Leben mit Zuwanderern
Bekannt für ihre Liberalität war die Stadt Amsterdam schon im 16. und 17. Jahrhundert. Jüdische Glaubensflüchtlinge gaben ihr den Beinamen mokum aleph, was sich sinngemäß mit »sicherer Hafen« übersetzen lässt. Auch Protestanten und Hugenotten flohen hierher. In Amsterdam herrschte seit 1597 Glaubensfreiheit, 1632 wurde die Pressefreiheit eingeführt. Der französische Philosoph René Descartes (1596–1650) schätzte die Gedankenfreiheit in Amsterdam, Baruch de Spinoza (1632–1677), einer der Vordenker der Aufklärung, wuchs hier auf. Ab 1933 wurden die Niederlande zur Zuflucht für deutsche Juden, darunter auch die Familie von Anne Frank. Während der deutschen Besatzung war die Stadt Zentrum des niederländischen Widerstands; viele Niederländer versteckten Juden oder verhalfen ihnen zur Flucht. Nach dem Ende der Kolonialzeit fanden zahlreiche Zuwanderer aus ehemaligen Kolonien eine neue Heimat in Amsterdam.

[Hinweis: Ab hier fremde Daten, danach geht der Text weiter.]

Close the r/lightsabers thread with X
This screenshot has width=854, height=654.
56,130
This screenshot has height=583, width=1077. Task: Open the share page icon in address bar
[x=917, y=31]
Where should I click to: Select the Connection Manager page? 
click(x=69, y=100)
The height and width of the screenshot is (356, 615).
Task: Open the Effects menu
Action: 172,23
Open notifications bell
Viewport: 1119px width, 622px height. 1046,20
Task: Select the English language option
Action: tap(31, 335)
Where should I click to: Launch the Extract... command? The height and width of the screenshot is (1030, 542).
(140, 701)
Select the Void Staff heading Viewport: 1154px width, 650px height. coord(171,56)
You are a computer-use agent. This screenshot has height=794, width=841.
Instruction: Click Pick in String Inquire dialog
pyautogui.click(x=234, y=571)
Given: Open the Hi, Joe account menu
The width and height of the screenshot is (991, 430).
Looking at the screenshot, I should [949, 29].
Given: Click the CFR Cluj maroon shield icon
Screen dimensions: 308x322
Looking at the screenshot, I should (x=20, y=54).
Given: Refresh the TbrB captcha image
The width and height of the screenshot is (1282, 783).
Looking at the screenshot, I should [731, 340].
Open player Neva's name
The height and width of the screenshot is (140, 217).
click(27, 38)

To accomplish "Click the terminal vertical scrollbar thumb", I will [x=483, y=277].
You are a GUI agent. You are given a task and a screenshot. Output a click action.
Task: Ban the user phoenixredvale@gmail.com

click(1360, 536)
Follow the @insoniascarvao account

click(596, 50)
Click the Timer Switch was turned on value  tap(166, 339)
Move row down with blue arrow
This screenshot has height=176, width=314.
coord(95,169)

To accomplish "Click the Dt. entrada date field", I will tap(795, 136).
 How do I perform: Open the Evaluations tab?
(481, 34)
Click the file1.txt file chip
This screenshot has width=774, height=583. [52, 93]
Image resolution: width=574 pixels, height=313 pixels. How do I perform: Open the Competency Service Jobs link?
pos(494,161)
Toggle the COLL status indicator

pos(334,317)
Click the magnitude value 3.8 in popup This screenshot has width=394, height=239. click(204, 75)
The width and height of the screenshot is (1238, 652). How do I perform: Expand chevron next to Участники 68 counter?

Amsterdam ist jung und multikulturell.
Im Oosterpark erinnert ein Denkmal an das Ende der Sklaverei.
Toleranz auf dem Prüfstand
Der bekannte niederländische Autor Geert Mak prägte für die Stadt den Titel »Welthauptstadt der Toleranz«. Tatsächlich galten die Niederlande, speziell Amsterdam, lange als Musterbeispiel für eine funktionierende multikulturelle Gesellschaft. Dieses Bild fing in den 1990er-Jahren an zu bröckeln. Weil deutlich mehr Einwanderer als Einheimische arbeitslos waren oder von Sozialhilfe lebten, legte die Stadtverwaltung eine Reihe von Integrationsprogrammen auf. Am 2. November 2004 erschütterte ein brutaler Mord die Stadt. Auf offener Straße ermordete ein radikalisierter junger Niederländer marokkanischer Abstammung den islamkritischen Filmemacher Theo van Gogh. Der Mord wurde als allgemeiner Angriff auf die in den Niederlanden traditionell hoch geschätzte Meinungsfreiheit gewertet. Die mangelnde Integration einer großen Gruppe muslimischer Jugendlicher, die immer wieder durch Übergriffe in Erscheinung traten, geriet in den Fokus der Aufmerksamkeit. Seit dem 1. Januar 2007 gilt in den Niederlanden das Gesetz zur zivilen Integration. Zuwanderungswillige müssen nun zunächst in ihrem Heimatland in einem Test Sprach- und Landeskenntnisse der Niederlande unter Beweis stellen, um eine befristete Aufenthaltsgenehmigung zu erhalten. Nur wer innerhalb von drei Jahren einen weiteren Integrationstest besteht, erhält eine dauerhafte Aufenthaltsgenehmigung.
Störenfriede raus!
Auf der anderen Seite legt Amsterdam großen Wert auf den Schutz von Minderheiten. Ende 2012 legte die Stadtregierung einen Aktionsplan gegen massives Mobbing in der Nachbarschaft vor, nachdem wiederholt Behinderte, Homosexuelle oder Migranten aus ihrem Wohnumfeld geekelt wurden. Wer nach diversen Gesprächen, Beratungs- und Mediationsangeboten seine Nachbarn immer noch terrorisiert, kann für eine begrenzte Zeit seiner Wohnung verwiesen und in Auffangquartieren, etwa umgebauten Schiffscontainern am Stadtrand, untergebracht werden. Die Begründung für das harte Durchgreifen lautet: Juist in Amsterdam moet iedereen zichzelf kunnen zijn en in vrede kunnen leven. Das heißt: »Gerade in Amsterdam muss jeder er selbst sein und in Frieden leben können.« Da ist es wieder, das Amsterdamer Leitmotiv …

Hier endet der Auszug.